Cielęcinę podzielić na zgrabne kotleciki (ważne, by przy każdym był kawałek kości, bo to ona decyduje o smakowitości potrawy). Czosnek przecisnąć przez praskę, natrzeć nim mięso, oprószyć solą i pieprzem, po czym lekko obtoczyć w mące. W dużym rondlu rozgrzać oliwę, dodać masło i gdy się rozpuści, włożyć kotleciki. Na dość dużym ogniu obsmażyć z jednej strony. Po przełożeniu na drugą stronę dodać cebulę pokrojoną w drobną kostkę. Gdy mięso jest już obsmażone a cebula zrumieniona, podlać wodą, przykryć pokrywką i dusić ok. 15 minut. Sprawdzić, czy woda nadmiernie nie wyparowała - jeśli tak, to dolać jeszcze parę łyżek. Gdy cielęcina jest już lekko podduszona, wlać śmietanę i dusić do miękkości. Jeśli polędwiczki są miękkie a sos jeszcze zbyt rzadki, odkryć pokrywkę i na mocniejszym ogniu odparować nadmiar wody. Jeśli trzeba - doprawić solą i pieprzem. Na końcu posypać drobno pokrojoną natką pietruszki.

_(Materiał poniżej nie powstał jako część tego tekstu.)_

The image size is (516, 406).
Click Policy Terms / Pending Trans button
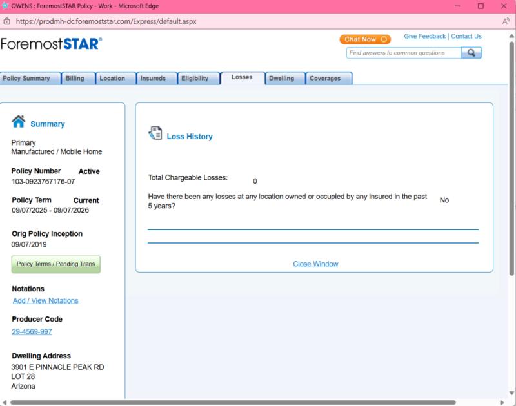56,264
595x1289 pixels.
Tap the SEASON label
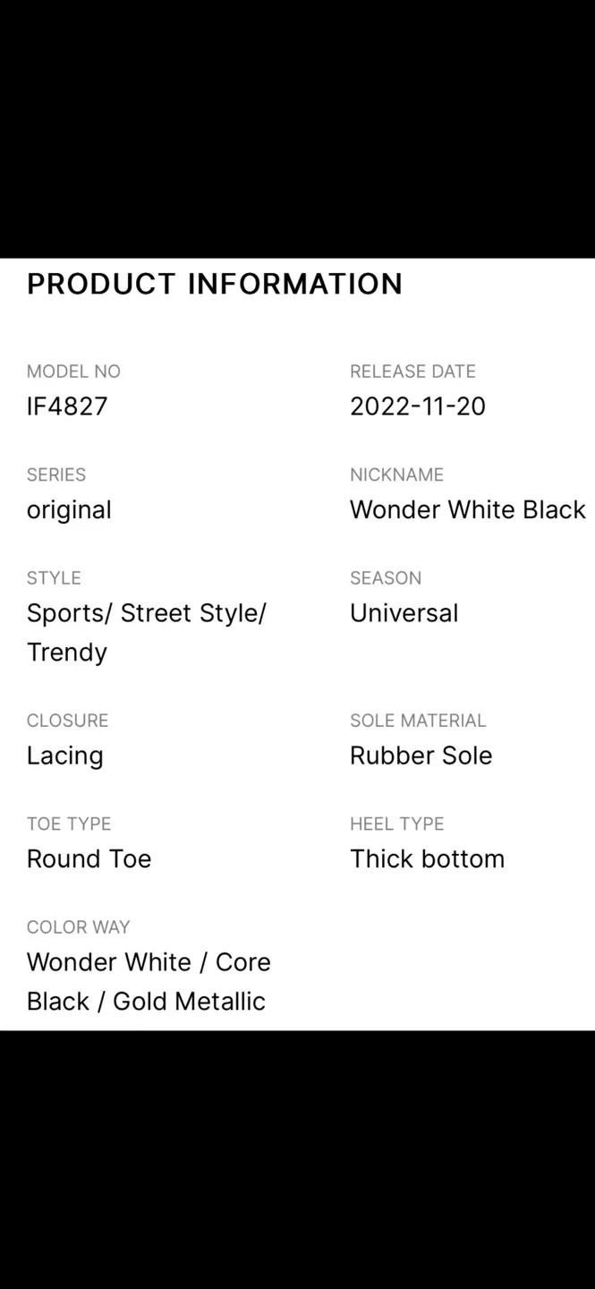point(386,578)
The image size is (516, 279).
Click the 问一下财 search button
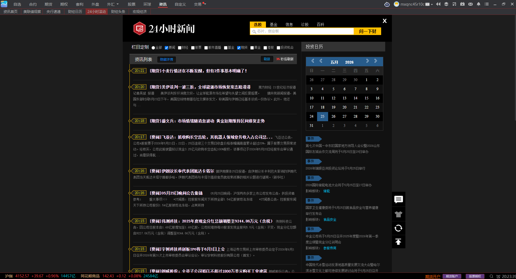[x=367, y=31]
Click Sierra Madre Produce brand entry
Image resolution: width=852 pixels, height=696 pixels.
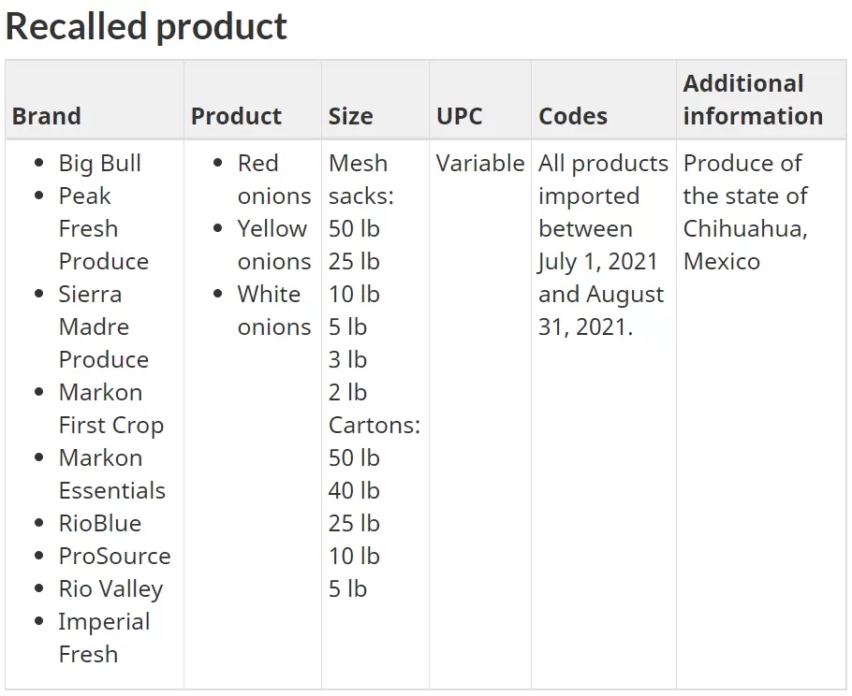(103, 326)
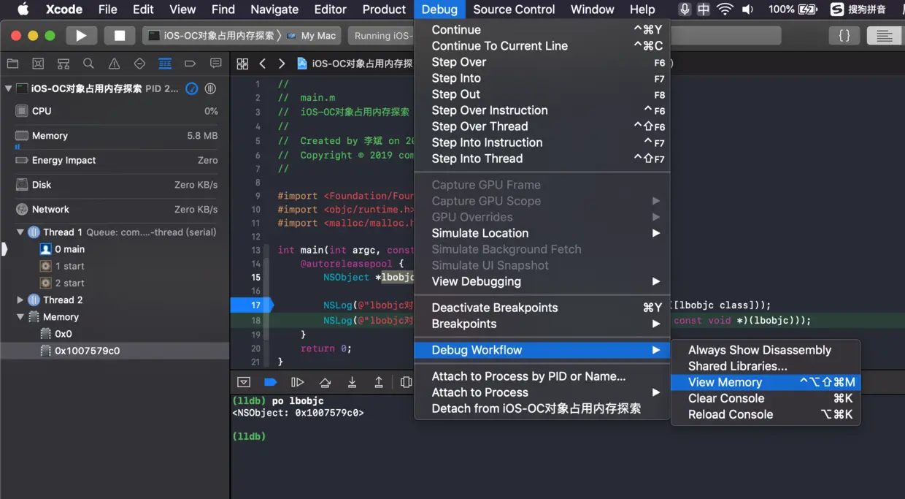Click the Run button in Xcode toolbar
905x499 pixels.
(81, 36)
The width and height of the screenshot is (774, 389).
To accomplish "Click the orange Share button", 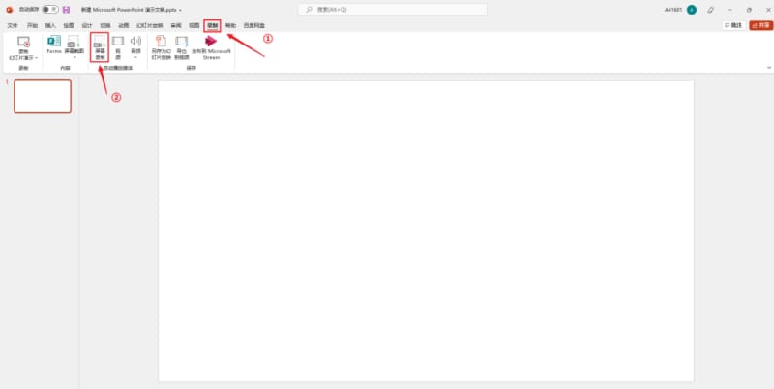I will [760, 25].
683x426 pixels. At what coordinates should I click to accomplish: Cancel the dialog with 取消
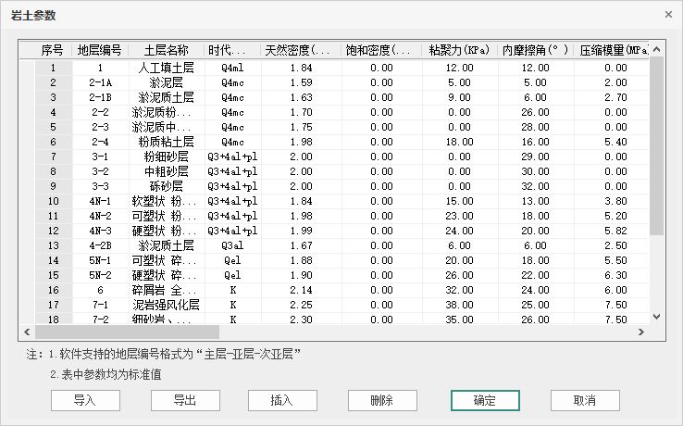(585, 400)
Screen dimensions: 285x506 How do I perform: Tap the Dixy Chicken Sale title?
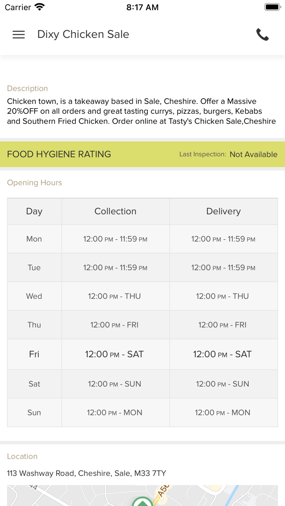pyautogui.click(x=83, y=35)
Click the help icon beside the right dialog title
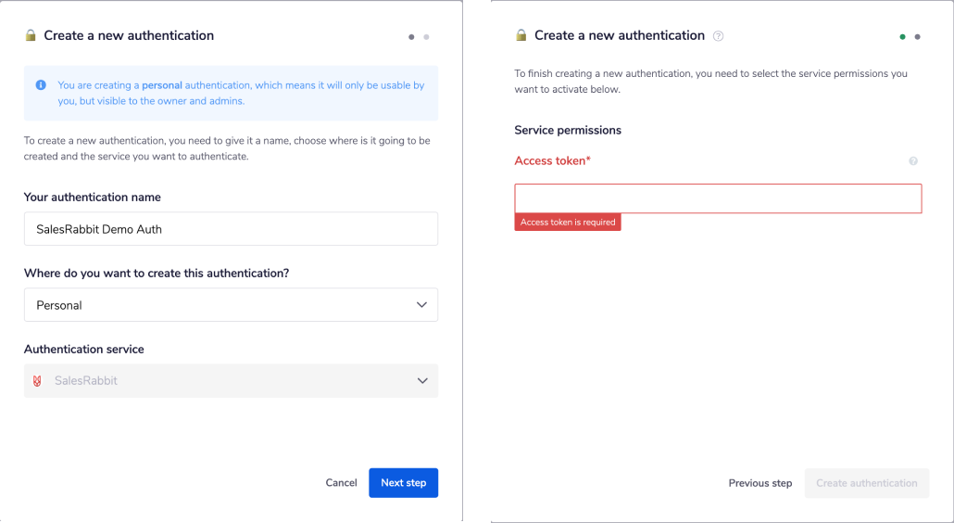954x523 pixels. tap(718, 36)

Podawać z kopytkami i surówką z jabłka i marchewki.

W wersji dietetycznej do cielęciny dajemy śmietanę 12% - pod koniec duszenia. Masła nie używamy w ogóle.

 

Kopytka

    * 1 kg ziemniaków
    * 300 g mąki
    * 2 jaja
    * 1 łyżka masła
    * sól do smaku

Wyszorowane ziemniaki ugotować w mundurkach. Obrać i przecisnąć przez praskę. Wystudzić. Na stolnicę wysypać 200 g mąki, dodać ziemniaki, jajka i szczyptę soli. Zagnieść ciasto, podsypując resztą mąki. Z kawałka ciasta formować wałeczki o średnicy ok. 2 cm, lekko spłaszczyć i pokroić na ukośne kawałki o długości ok. 4 cm. Ugotować w osolonym wrzątku z dodatkiem masła. Kopytka robią się bardzo szybko, gdy wypłyną - są gotowe (wystarczy je odcedzić).

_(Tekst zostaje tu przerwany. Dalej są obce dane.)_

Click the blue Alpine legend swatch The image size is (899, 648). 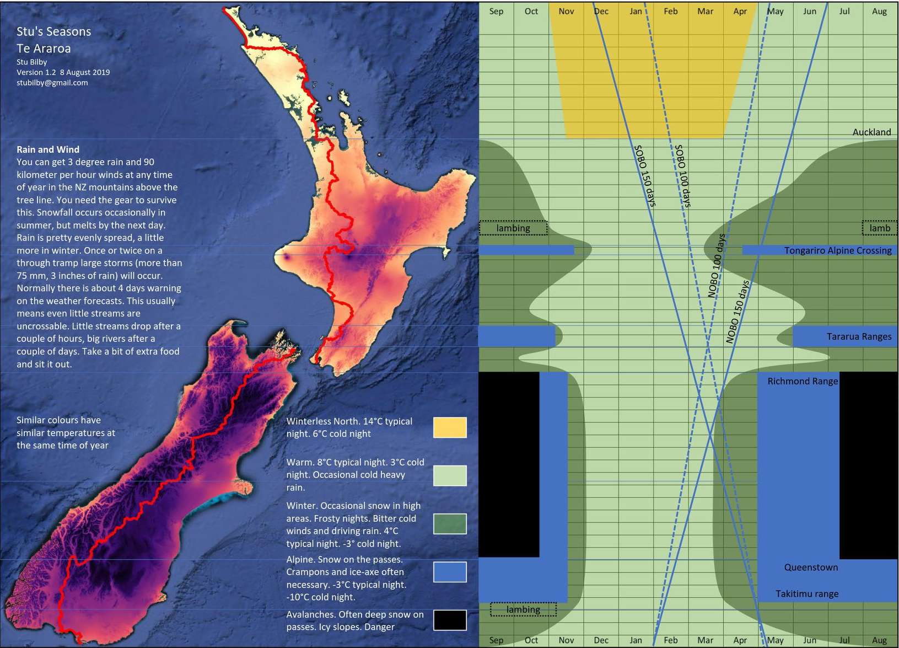click(x=450, y=572)
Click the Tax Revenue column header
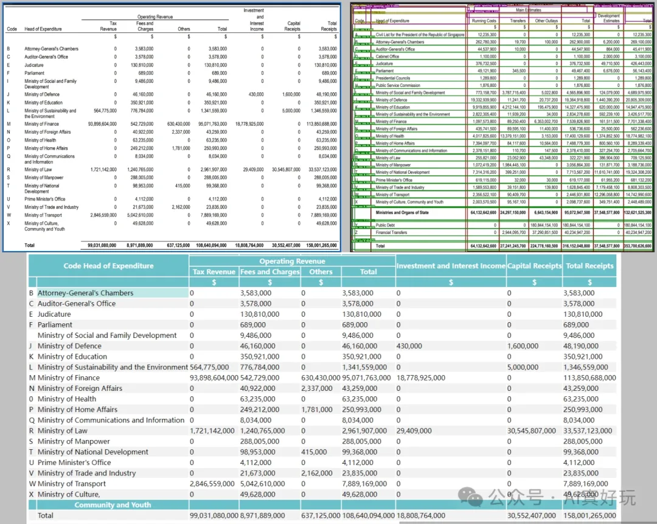The width and height of the screenshot is (657, 524). tap(214, 272)
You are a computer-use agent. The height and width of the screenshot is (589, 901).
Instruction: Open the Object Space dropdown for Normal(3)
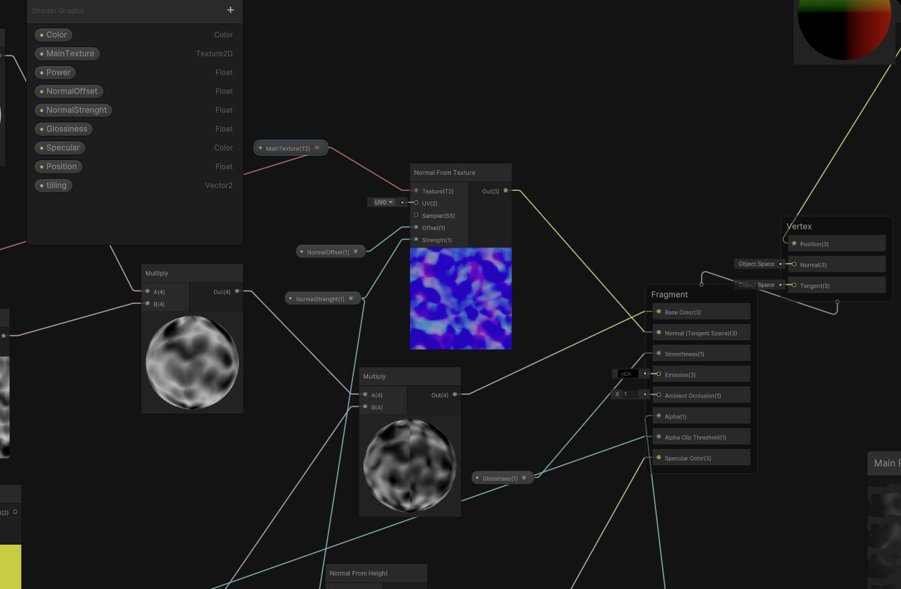coord(758,264)
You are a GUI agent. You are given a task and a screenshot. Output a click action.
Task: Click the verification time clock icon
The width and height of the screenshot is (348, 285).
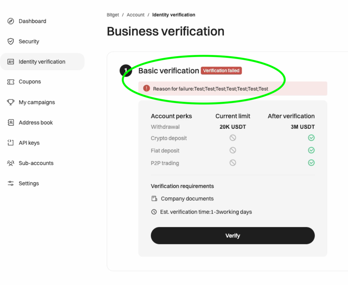click(154, 212)
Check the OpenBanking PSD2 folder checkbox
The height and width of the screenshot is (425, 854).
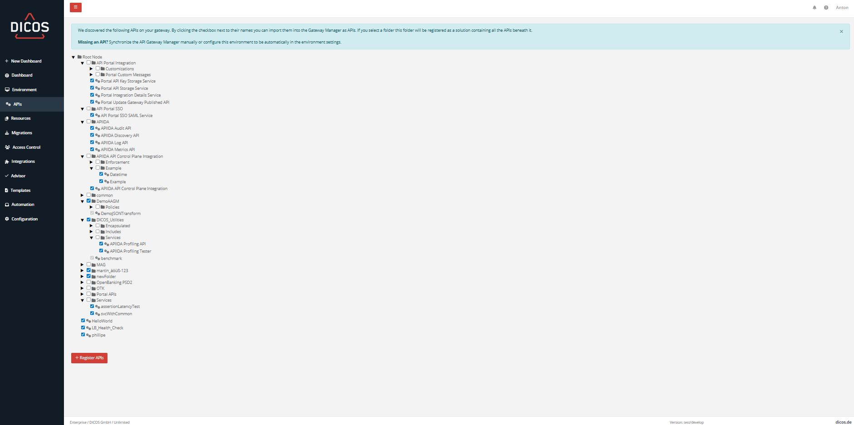coord(88,282)
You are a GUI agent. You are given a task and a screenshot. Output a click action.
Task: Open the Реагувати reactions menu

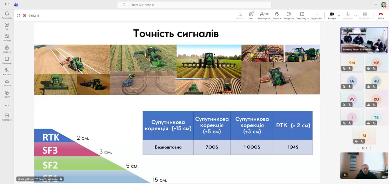click(289, 15)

Podawać z roztopionym masłem (w wersji dietetycznej rezygnujemy z tłuszczu).



Bliny

    * 1 l mleka
    * 4 jajka
    * 8-9 łyżek mąki
    * 1/3 łyżeczki soli
    * 2 łyżki cukru
    * ¼ kostki masła
    * konfitura z czarnej porzeczki
    * truskawki
    * miód

Jajka wybić do dużej miski i roztrzepać. Dodać sól i cukier, wymieszać. Gdy się rozpuszczą, dodać mąkę i szklankę mleka. Ręcznym robotem zmiksować na gładkie ciasto. Gdy już nie ma żadnych grudek, wlać resztę mleka i roztopione masło. Ciasto jest bardzo rzadkie i takie właśnie ma być! Małą patelnię (20 cm średnicy) mocno rozgrzać, posmarować masłem. Nalać odrobinę ciasta - tyle, by zrobiła się cieniutka warstwa - i usmażyć z obu stron na złoty kolor.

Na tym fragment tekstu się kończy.